- _EXTRACTO DE LA PÁGINA_:
La complicidad

Hay profesiones que exigen un modo de estar en la vida y formas de ser que determinan tu devenir. ¿Qué fue antes, el huevo o la gallina?. Es fácil que un elevado grado de empatía, por ejemplo, empuje a alguien a llevar a cabo labores vinculadas con el cuidado y quienes trabajan con personas desarrollan claramente a esta capacidad, en este caso, a lleva a b y b termina desembocando en a. Pero, ¿qué sucede, por ejemplo, con el gremio de artistas y, concretamente los/as visuales? ¿Con “qué” trabajan durante la creación, cuál es “la materia”? Es fácil deducir que la capacidad de observación resulta imprescindible para quien se dedique a la fotografía, por ejemplo, pero entender el comportamiento humano ¿no es apenas un buen complemento si su apuesta consiste en retratar bodegones o manejar cámaras con drones?.

- _TAREAS Y EJERCICIOS_:
1) Reproduce el pasaje del texto sobre la complicidad que comienza con "La complicidad" y sigue hasta "cámaras con drones?.".
2) Prolonga el texto sobre la complicidad a partir de la última oración que aparece en él.

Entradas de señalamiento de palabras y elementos
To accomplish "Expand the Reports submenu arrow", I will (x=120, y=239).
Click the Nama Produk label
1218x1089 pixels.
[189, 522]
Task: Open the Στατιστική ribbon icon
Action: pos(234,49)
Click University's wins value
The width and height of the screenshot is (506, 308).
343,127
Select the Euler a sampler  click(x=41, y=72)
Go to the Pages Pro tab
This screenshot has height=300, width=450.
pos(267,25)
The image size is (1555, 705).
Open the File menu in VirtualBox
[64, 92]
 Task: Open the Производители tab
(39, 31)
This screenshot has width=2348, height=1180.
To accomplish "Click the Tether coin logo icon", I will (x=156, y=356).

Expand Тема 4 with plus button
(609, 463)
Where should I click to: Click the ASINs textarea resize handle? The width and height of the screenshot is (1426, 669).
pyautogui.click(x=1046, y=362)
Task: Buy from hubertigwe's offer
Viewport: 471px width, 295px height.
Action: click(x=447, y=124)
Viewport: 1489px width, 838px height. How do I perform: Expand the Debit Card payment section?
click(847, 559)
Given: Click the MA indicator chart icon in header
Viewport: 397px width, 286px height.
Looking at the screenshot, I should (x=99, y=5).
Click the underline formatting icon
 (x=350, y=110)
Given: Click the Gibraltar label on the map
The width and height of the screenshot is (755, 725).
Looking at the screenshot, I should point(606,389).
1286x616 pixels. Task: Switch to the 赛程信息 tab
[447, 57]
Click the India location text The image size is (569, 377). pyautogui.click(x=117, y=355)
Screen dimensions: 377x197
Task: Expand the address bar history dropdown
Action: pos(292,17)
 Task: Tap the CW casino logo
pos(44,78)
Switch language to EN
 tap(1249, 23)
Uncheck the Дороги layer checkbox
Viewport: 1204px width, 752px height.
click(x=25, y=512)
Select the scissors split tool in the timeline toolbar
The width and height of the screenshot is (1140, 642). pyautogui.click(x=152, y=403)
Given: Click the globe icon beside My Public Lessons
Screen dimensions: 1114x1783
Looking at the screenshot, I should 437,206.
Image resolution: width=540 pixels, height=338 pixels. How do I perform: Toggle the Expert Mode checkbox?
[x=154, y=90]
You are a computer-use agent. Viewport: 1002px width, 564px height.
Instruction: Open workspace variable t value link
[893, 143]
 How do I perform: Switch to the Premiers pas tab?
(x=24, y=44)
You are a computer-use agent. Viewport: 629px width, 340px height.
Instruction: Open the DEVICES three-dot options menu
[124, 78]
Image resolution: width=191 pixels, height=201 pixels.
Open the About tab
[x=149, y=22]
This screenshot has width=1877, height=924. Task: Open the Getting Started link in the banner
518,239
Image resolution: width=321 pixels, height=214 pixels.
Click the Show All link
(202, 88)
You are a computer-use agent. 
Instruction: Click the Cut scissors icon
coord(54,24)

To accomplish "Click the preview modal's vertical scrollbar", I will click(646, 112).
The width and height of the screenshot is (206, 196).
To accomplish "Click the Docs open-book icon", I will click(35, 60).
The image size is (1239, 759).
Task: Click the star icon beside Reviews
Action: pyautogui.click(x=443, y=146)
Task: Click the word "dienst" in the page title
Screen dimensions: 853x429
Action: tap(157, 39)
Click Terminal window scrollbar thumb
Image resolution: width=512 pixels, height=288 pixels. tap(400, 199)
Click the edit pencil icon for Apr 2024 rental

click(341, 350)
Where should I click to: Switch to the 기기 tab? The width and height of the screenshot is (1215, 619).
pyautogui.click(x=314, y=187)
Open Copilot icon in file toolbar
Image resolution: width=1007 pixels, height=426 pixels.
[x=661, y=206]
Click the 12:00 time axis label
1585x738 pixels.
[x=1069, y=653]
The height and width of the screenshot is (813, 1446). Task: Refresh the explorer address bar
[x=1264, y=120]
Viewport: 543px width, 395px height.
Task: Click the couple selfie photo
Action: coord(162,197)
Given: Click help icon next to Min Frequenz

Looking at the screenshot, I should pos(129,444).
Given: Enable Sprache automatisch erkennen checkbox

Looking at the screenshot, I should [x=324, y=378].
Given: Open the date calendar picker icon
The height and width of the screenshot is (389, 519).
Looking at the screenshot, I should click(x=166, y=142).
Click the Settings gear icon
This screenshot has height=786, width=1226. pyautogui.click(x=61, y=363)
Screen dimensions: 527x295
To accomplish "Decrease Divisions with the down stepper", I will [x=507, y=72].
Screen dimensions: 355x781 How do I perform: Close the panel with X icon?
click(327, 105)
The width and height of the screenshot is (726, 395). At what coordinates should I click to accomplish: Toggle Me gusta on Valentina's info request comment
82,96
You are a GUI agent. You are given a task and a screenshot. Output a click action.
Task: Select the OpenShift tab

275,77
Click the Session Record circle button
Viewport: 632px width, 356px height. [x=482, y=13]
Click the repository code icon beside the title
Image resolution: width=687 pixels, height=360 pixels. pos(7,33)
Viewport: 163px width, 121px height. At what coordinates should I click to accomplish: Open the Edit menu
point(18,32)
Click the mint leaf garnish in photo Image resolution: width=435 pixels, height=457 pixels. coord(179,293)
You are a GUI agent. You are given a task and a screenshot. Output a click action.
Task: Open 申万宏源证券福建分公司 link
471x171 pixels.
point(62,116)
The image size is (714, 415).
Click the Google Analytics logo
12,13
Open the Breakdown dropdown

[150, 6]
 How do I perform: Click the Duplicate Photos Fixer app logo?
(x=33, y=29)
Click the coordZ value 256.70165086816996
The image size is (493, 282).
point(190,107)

- _RESULTADOS DEL EJERCICIO_:
1)
La complicidad

Hay profesiones que exigen un modo de estar en la vida y formas de ser que determinan tu devenir. ¿Qué fue antes, el huevo o la gallina?. Es fácil que un elevado grado de empatía, por ejemplo, empuje a alguien a llevar a cabo labores vinculadas con el cuidado y quienes trabajan con personas desarrollan claramente a esta capacidad, en este caso, a lleva a b y b termina desembocando en a. Pero, ¿qué sucede, por ejemplo, con el gremio de artistas y, concretamente los/as visuales? ¿Con “qué” trabajan durante la creación, cuál es “la materia”? Es fácil deducir que la capacidad de observación resulta imprescindible para quien se dedique a la fotografía, por ejemplo, pero entender el comportamiento humano ¿no es apenas un buen complemento si su apuesta consiste en retratar bodegones o manejar cámaras con drones?.

2)
El asunto se vuelve más complejo dentro del mundo audiovisual. Una película es el resultado de una suma de creadores, no sólo la obra de quien la dirige. Se podría deducir que quienes forman parte del equipo comparten alguna virtud vinculada con el “don de gentes” o con la generosidad, al fin y al cabo su labor se disolverá en un resultado final común, sin embargo no siempre es así. El proceso de producción (que privilegia unas autorías más que otras) suele teñir esa “fusión” de invisibilidad, una incómoda sensación que fácilmente puede convertirse en falta de reconocimiento. Esta percepción no sólo está alimentada por la industria de la alfombra roja y las celebrities, es mucho más fácil que el público reconozca y valore los componentes de esa suma cuando se trata de una orquesta, por ejemplo, pues cada instrumento se individualiza más fácilmente y la labor sincronizada de los/as intérpretes es patente, por mucho que se promueve la figura de quien lleva la batuta.
El conflicto se multiplica en este sector del arte porque en el audiovisual la frontera entre artista y “técnico” es muy sutil, y esto hace que las virtudes del carácter se desvirtúen, paradójicamente. Es fácil que el grado de responsabilidad se confunda con la maestría necesaria para que un trabajo a adquiera la condición de “obra de arte”. He conocido técnicos de luces que eran maestros a la hora de manejar La Luz y directores de fotografía que, sencillamente, cumplían bien su trabajo sin que por ello fueran capaces de crear nada nuevo.
En todo este entramado hay cualidades importantes que terminan quedando en un segundo lugar, aparentemente. Por ejemplo, LA COMPLICIDAD.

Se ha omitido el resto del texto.